Speciale Rwenzori, la scienza di Ev-K2-CNR nel cuore dell’Africa

KASESE, Uganda – Sono immagini straordinarie quelle realizzate da Giampietro Verza, responsabile tecnico della stazioni di monitoraggio della rete SHARE, in occasione dell’ultima missione del Comitato EvK2Cnr compiuta nel gennaio 2009 in Uganda sul Monte Rwenzori, la terza montagna più alta dell’Africa.
L’esperienza del Comitato EvK2Cnr nel campo della ricerca scientifica in alta quota nel continente africano risale al giugno 2006, dopo la decisione di allargare, oltre al Nepal, al Pakistan e all’Italia il network delle stazioni Share (Stations at High Altitude for Research on the Environment), progetto di ricerca scientifica e tecnologica rivolto allo studio e al monitoraggio ambientale nelle aree montane.
Nel 2006, infatti, in concomitanza con il centenario della spedizione del Duca degli Abruzzi, il Comitato EvK2Cnr, durante una missione congiunta con l’Università degli Studi di Brescia e l’ Associazione Umana Dimora ha provveduto all’installazione di una stazione meteorologica permanente in quota, la prima in territorio africano, alla base del ghiacciaio Elena a 4.750 metri.

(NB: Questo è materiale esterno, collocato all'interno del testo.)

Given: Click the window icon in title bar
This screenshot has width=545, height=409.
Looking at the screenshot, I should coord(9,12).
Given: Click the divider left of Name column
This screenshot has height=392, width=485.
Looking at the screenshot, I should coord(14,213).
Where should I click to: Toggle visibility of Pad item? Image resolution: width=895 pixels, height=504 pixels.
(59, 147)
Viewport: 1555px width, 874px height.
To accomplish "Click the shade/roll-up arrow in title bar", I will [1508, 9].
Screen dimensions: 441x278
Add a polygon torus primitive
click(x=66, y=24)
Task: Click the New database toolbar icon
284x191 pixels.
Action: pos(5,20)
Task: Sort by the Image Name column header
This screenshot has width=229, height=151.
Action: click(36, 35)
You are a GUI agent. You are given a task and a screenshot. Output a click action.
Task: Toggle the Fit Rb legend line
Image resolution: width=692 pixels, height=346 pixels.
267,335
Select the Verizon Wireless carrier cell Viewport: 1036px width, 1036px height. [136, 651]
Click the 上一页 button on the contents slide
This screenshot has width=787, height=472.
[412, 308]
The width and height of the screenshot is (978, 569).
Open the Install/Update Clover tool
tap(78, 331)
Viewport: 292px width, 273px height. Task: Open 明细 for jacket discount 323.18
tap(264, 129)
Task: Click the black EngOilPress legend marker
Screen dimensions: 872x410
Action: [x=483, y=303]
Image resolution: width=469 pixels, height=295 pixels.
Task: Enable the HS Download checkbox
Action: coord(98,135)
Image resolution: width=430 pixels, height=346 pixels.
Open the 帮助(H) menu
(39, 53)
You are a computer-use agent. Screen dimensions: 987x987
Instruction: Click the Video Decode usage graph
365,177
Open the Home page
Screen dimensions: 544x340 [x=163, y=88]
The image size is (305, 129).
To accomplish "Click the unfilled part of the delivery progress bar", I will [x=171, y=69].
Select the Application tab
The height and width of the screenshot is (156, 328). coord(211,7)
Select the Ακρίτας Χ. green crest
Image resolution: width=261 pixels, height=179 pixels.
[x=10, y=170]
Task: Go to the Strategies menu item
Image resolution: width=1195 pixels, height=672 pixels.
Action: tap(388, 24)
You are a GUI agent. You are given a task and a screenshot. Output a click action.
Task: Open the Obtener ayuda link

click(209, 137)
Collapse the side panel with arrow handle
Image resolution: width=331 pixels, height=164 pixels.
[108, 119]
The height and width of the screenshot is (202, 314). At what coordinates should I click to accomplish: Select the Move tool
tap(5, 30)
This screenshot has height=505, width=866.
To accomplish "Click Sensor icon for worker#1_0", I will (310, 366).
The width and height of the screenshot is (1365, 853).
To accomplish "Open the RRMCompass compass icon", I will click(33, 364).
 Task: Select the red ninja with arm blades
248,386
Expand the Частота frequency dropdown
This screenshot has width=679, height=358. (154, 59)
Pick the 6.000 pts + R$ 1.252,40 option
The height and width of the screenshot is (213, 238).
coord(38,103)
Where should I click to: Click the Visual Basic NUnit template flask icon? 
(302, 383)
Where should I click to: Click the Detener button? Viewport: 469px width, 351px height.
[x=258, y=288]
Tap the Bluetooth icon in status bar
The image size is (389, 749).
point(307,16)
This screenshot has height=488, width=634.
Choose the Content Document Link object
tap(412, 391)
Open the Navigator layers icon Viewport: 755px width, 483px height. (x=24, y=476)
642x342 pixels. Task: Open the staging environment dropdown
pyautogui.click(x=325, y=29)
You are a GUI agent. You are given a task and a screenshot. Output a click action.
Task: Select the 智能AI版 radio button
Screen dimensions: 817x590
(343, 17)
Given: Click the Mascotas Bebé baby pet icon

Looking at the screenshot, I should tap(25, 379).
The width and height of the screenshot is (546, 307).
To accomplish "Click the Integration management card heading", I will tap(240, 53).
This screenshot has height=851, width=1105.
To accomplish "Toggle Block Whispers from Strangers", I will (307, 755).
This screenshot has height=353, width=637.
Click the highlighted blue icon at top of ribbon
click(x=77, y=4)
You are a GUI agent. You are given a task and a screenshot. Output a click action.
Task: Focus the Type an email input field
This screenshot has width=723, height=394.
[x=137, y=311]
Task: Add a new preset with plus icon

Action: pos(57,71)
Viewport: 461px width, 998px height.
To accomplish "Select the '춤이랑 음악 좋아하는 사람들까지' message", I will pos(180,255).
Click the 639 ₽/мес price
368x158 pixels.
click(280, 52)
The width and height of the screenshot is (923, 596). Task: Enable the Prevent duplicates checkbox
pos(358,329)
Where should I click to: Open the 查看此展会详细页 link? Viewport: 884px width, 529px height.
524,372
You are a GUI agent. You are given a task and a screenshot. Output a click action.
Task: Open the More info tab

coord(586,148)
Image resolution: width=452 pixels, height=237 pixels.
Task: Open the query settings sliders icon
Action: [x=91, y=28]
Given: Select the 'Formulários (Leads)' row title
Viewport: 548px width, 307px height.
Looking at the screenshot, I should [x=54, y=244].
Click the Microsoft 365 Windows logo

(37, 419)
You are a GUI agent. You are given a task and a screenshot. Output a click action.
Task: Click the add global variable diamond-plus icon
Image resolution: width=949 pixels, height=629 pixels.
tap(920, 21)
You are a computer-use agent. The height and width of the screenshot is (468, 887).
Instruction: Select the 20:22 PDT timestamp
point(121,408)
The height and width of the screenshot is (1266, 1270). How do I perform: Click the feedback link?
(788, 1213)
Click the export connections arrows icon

La stazione rileva informazioni climatiche e glaciologiche utili a comprendere la composizione dell’atmosfera della zona; la circolazione degli inquinanti e del particolato atmosferico; la conformazione e al movimento dei ghiacciai.
Come le altre stazioni SHARE, anche quella sul Rwenzori fornisce informazioni e dati su uno dei più importanti sistemi glaciali del continente africano, contribuendo così ad approfondire, in maniera sempre più specifica, gli studi su atmosfera e meteorologia, glaciologia, idrologia e rischi naturali che si dimostrano essenziali a supportare i processi programmatici e decisionali e a comprendere meglio gli effetti dei cambiamenti climatici a livello locale, regionale e globale.
L’importanza dell’installazione delle stazioni di monitoraggio va di pari passo con le missioni di manutenzione delle stesse e con i corsi di formazione professionale che il Comitato Ev-K2-CNR si è sempre impegnato a fornire per il personale locale.
A supporto del programma di ricerca sono state, infatti, attivate collaborazioni tecnico-scientifiche con enti locali, in particolare con l’Uganda Wildelife Authority e con l’Uganda Meteorological Department, con il quale è stato firmata recentemente un Memorandum of Understanding, a cui hanno fatto seguito attività proprio di formazione del personale in relazione alle attività di ricerca per apprendere il funzionamento della stazione meteorologica e le basi informatiche per lo scaricamento dei dati rilevati.
L’MoU firmato prevede un sistema di regolamenti fra le due istituzioni con il fine di rafforzare e facilitare la collaborazione scientifica, favorendo un automatico scambio di dati raccolti e implementando gli studi sugli effettivi impatti ambientali dei cambiamenti climatici in quelle zone, con particolare riguardo al Rwenzori National Park.
Oggi, per meglio rispondere alle problematiche ambientali globali, la rete di monitoraggio SHARE include stazioni appunto in Africa (Uganda), in Asia (Nepal e Pakistan) in Europa (Italia e altri Paesi della Comunità Europea), e molto presto si arricchirà anche con stazioni di monitoraggio anche in Sud America.